Bitcoin is sitting at a very interesting macro crossroads.
Under the surface, the market actually looks stronger than most people think.
MVRV Z-Score is around ~1.2, historically a zone where long-term accumulation often happens.
Exchange supply has dropped to roughly 2.5M BTC, while ETF flows added about $1.1B last week, institutions are still quietly buying.
But market sentiment tells the opposite story.
Fear & Greed sits at 12/100, funding rates are slightly negative, while Open Interest remains high.
In other words: the market is scared, but positioning is crowded on the short side.
At the same time, a major macro variable is emerging.

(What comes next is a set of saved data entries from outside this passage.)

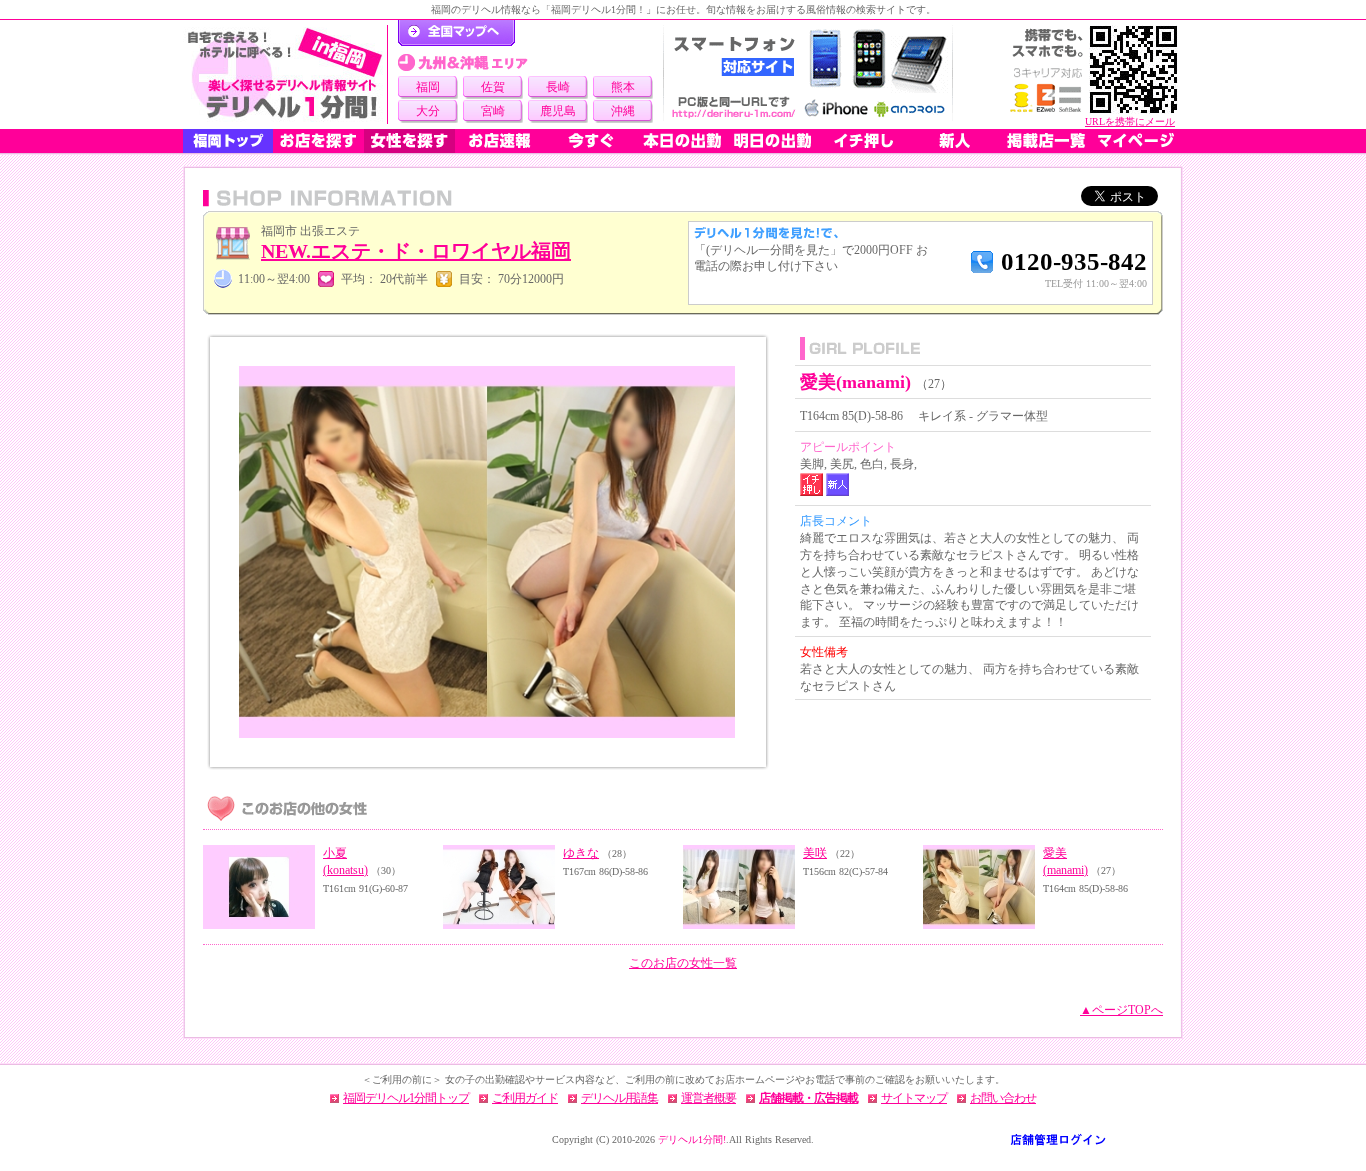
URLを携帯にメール (1130, 121)
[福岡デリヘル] (285, 74)
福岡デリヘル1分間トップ (406, 1098)
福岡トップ (228, 141)
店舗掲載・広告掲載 (808, 1098)
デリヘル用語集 (619, 1098)
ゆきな (581, 853)
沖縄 (623, 111)
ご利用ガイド (525, 1098)
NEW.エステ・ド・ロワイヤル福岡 (416, 251)
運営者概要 (708, 1098)
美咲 (815, 853)
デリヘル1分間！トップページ (456, 33)
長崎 (558, 87)
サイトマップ (914, 1098)
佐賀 (493, 87)
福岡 (428, 87)
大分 (428, 111)
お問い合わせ (1003, 1098)
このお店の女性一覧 (683, 963)
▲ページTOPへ (1121, 1010)
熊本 (623, 87)
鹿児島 (558, 111)
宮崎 (493, 111)
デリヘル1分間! (692, 1139)
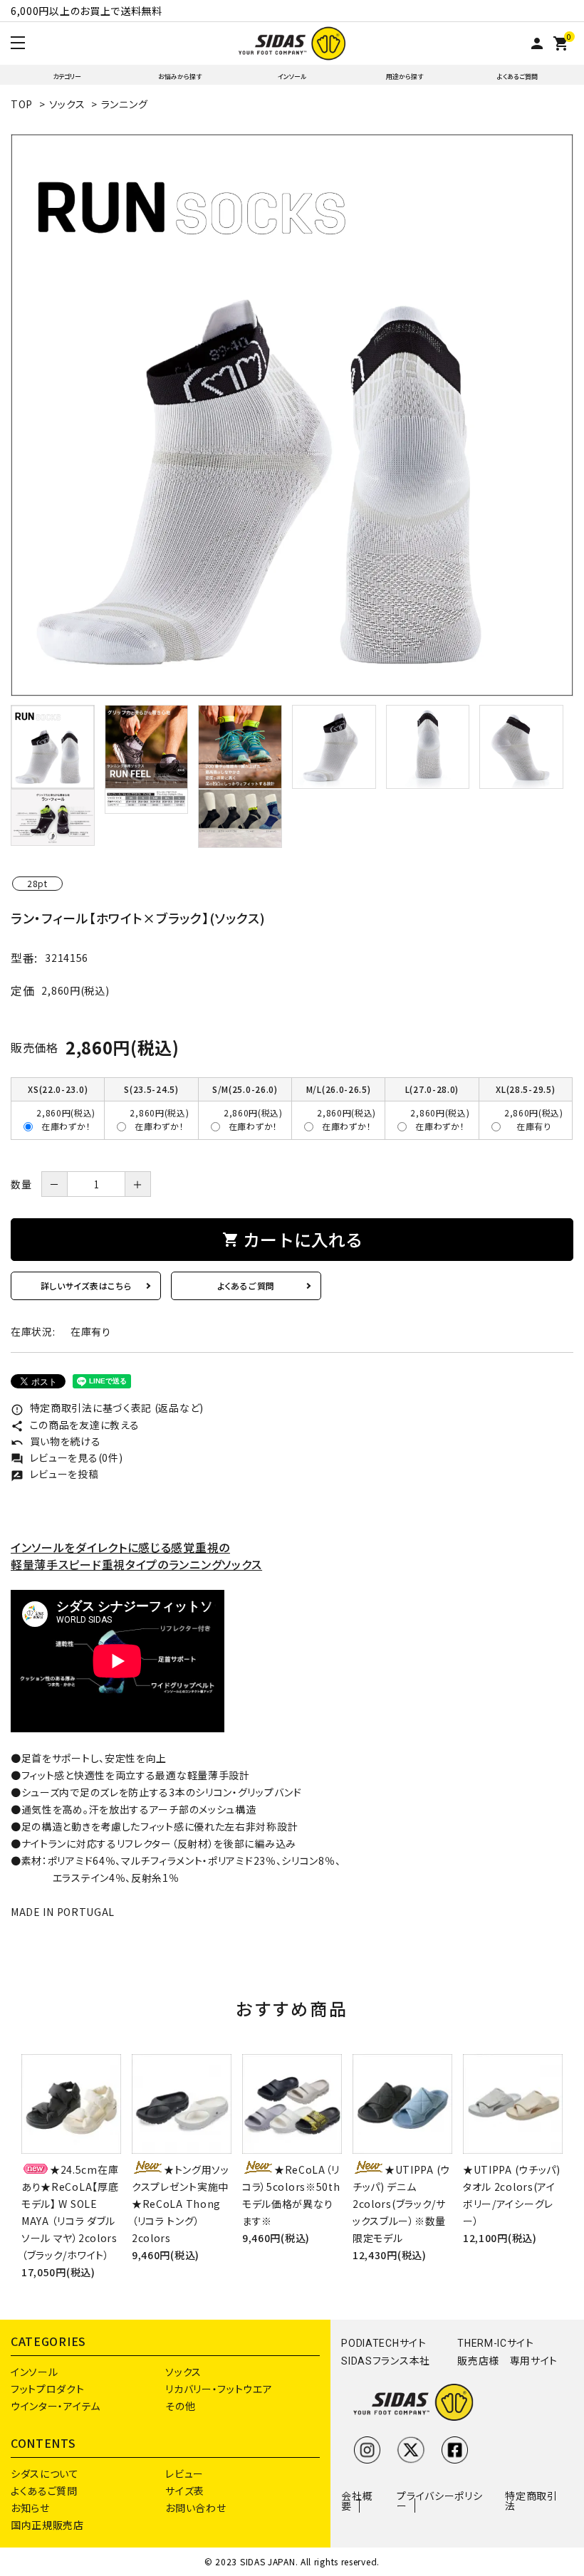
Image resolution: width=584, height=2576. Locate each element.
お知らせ (30, 2508)
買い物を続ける (56, 1441)
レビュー (184, 2473)
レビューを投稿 (55, 1474)
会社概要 (356, 2500)
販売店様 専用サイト (507, 2361)
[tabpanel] (292, 415)
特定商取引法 (531, 2500)
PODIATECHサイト (383, 2343)
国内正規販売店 (47, 2525)
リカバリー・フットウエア (218, 2389)
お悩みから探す (180, 76)
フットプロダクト (48, 2389)
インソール (292, 76)
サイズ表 (184, 2490)
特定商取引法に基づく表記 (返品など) (107, 1407)
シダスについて (45, 2473)
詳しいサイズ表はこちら (86, 1285)
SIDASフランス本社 (385, 2361)
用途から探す (404, 76)
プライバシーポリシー (439, 2500)
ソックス (67, 104)
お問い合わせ (195, 2508)
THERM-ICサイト (495, 2343)
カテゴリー (67, 76)
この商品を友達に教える (75, 1425)
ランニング (124, 104)
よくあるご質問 (517, 76)
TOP (22, 104)
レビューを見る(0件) (66, 1457)
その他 (180, 2406)
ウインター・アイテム (55, 2406)
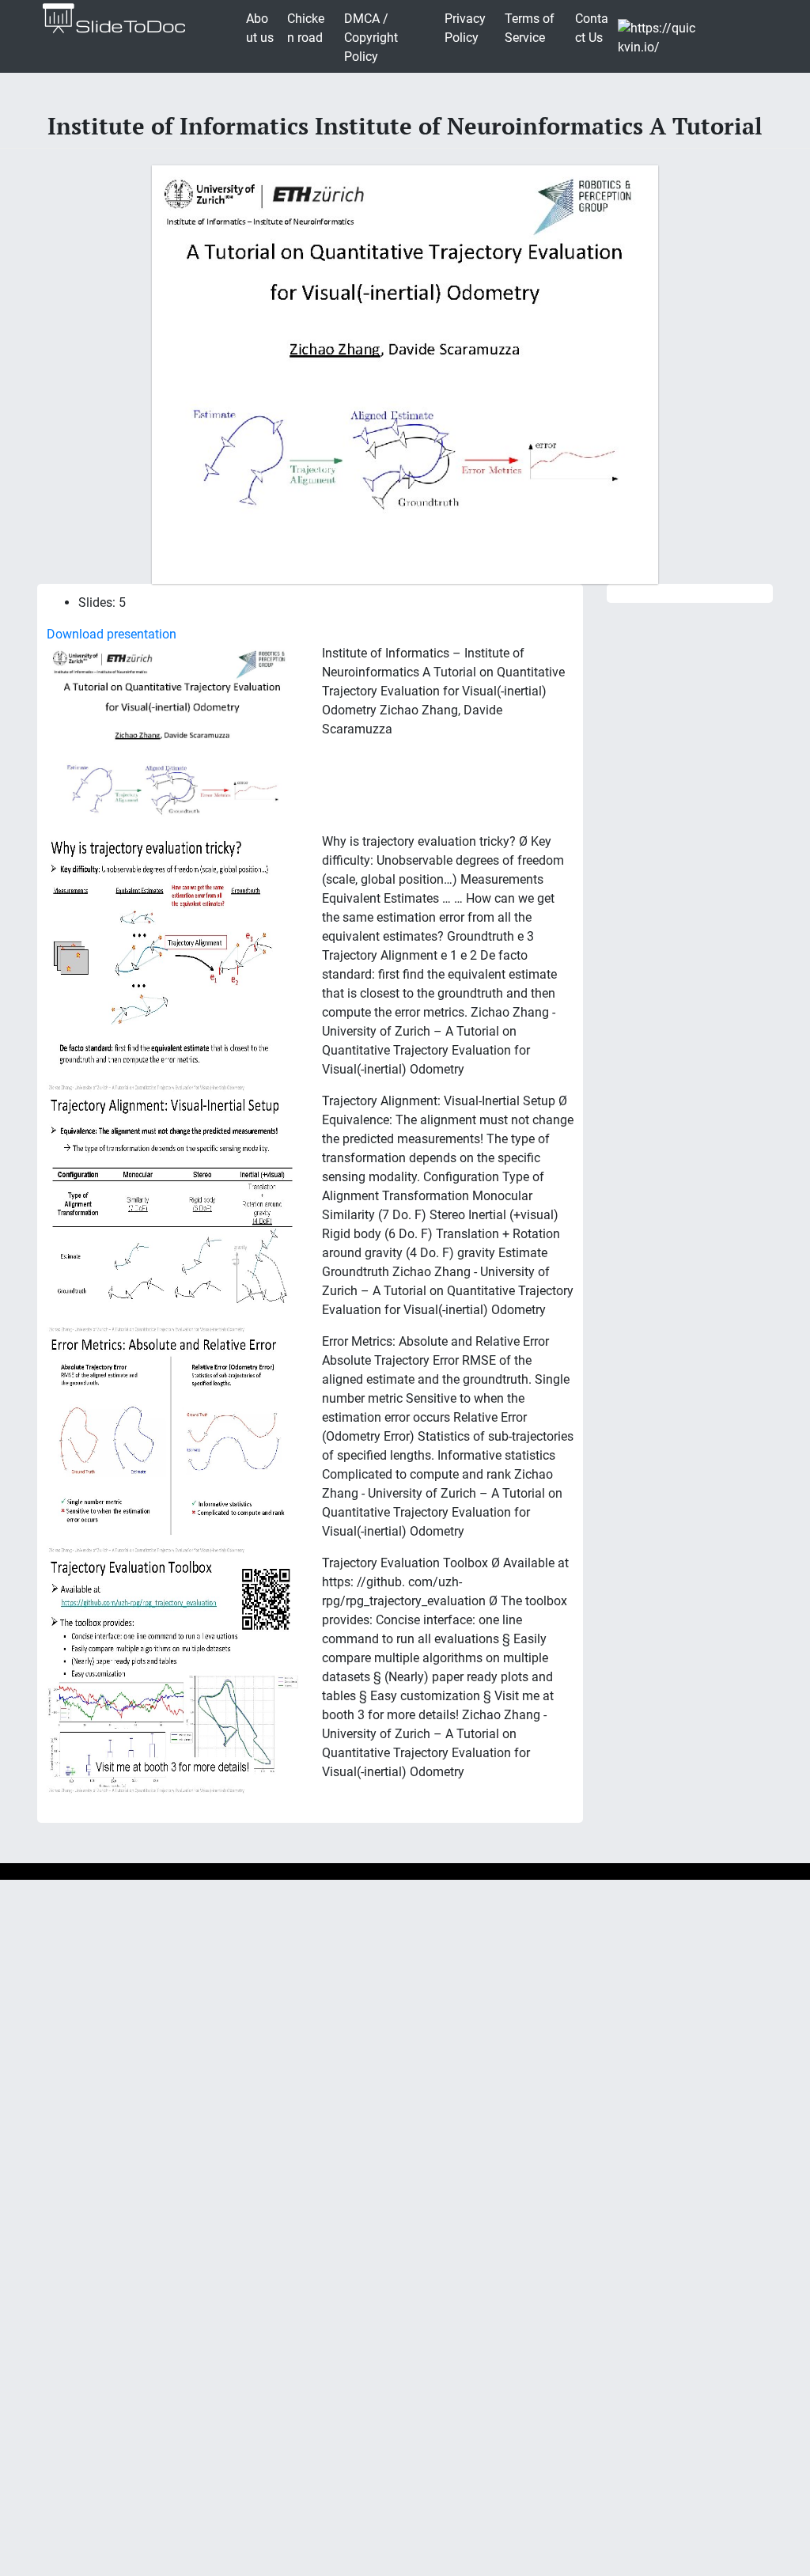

The U.S. is tightening pressure on Iran’s oil exports, about 1.8M barrels/day, through a naval blockade.
If global energy supply tightens, the chain reaction is straightforward:
Oil ↑ → Inflation ↑ → Rates stay higher → Liquidity ↓
And Bitcoin is one of the most liquidity sensitive assets in the market.
Interestingly, $BTC has almost no longterm correlation with oil.
Oil doesn’t directly push Bitcoin up or down.
But energy shocks tend to do something else:
They amplify volatility.
In past macro shocks, Bitcoin often moves through three phases:
1. Initial panic
2. Market repricing risk
3. BTC recovering faster than traditional assets
The difference now is structural.
In the last cycle, Bitcoin was mostly a speculative asset.
In this cycle, it’s increasingly becoming a macro asset, reacting to liquidity, inflation, geopolitics, and monetary policy.
So the real question right now isn’t:
“Will Bitcoin go up or down?”
Will this energy shock force the global system to tighten longer…
or eventually push central banks back toward liquidity?
If liquidity returns to the system,
Bitcoin is usually the first asset to react.
Short term: watch $70k–$75k.
Long term: the broader structure still favors accumulation.